Nuestro hospedaje es una pintura de la situación: vamos a dormir en la casa de una familia que decidió evacuarse. Solo entrar a Ucrania uno se cruza con infinitas historias de personas que se van, que abandonaron sus hogares, que tomaron solo lo necesario y salieron. Pocas veces en cambio uno se encuentra con esas casas abandonadas, departamentos revueltos por una salida rápida, lugares interrumpidos.

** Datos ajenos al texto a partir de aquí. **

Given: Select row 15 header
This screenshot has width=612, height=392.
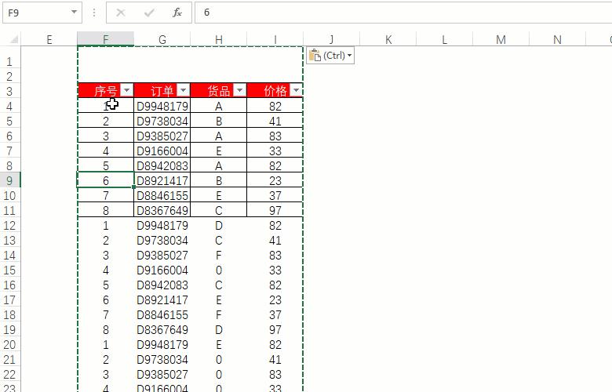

En uno de ellos estamos ahora, en un edificio tan parecido a los que vi bombardeados en Kiev, la misma fachada tipo monoblock, los mismo balcones de madera. Nos lo presta el hijo de la familia que se fue, que se quiso quedar a pelear pero como no tenía experiencia en combate le dieron tareas de voluntariado. No quiere que le paguemos nada por la casa, piensa que la labor del periodismo en su ciudad es importante, que son pocos los que van y necesitan mostrar al mundo la destrucción a la que los está sometiendo Rusia. El miedo de todos por aquí es que Kharkiv no se convierta en la próxima Mariupol, donde ya no quedan periodistas que cuenten el horror que están viviendo.

En el cuarto del apartamento hay un escritorio lleno de cables de computadora no enchufados a ninguna computadora, como si las hubieran sacado de un tirón y ahí quedaron los conectores. En el living, una pecera tiene las piedras típicas, los caracoles y el ambiente de mar, pero no tiene agua y ya no están los peces. Me pregunto qué habrán hecho con ellos, si habrán salido de la ciudad con una bolsa con agua para no abandonarlos. Elijo creer en esa versión.

Comemos los cuatro juntos y hablamos de los planes para el día siguiente. Todo en Kharkiv está oscuro y ya en el camino de la estación a la casa se nota la diferencia con cualquier otra ciudad. Todo está completamente vacío, ni retenes hay, los pocos autos que hay avanzan a toda velocidad por las calles o avenidas. Cada tanto aparecen zonas destruidas, pero hoy no hubo tiempo de detenerse.

A las siete oscurece y nadie prende las luces. Cierro los ojos un rato para descansar. Mi colega Juan Carlos hace lo mismo, nos quedamos dormidos sentados. Un rato después, sucede la bienvenida: un estruendo se cuela en el sueño, luego otro, y otro, hasta que finalmente me despierto. Una explosión más fuerte lo despierta a Juan Carlos. Yo me pongo a resguardo en el pasillo, él va a mirar a la ventana.

Durante dos o tres minutos suenan muchos estruendos. Hay una calma de media hora y entonces suena otro, que esta vez hace vibrar la casa. Los primeros al parecer fueron defensas antiaéreas, misiles que salían. El último, uno que cayó. Miro por la ventana un rato después. En la negra noche de Kharkiv se ve el fuego alto, denso y brillante. Algo arde en la ciudad, otra vez. No será una noche buena para nadie, ni será de las que se duerme. Llegar al infierno es quedarse despierto hasta volverse parte de él.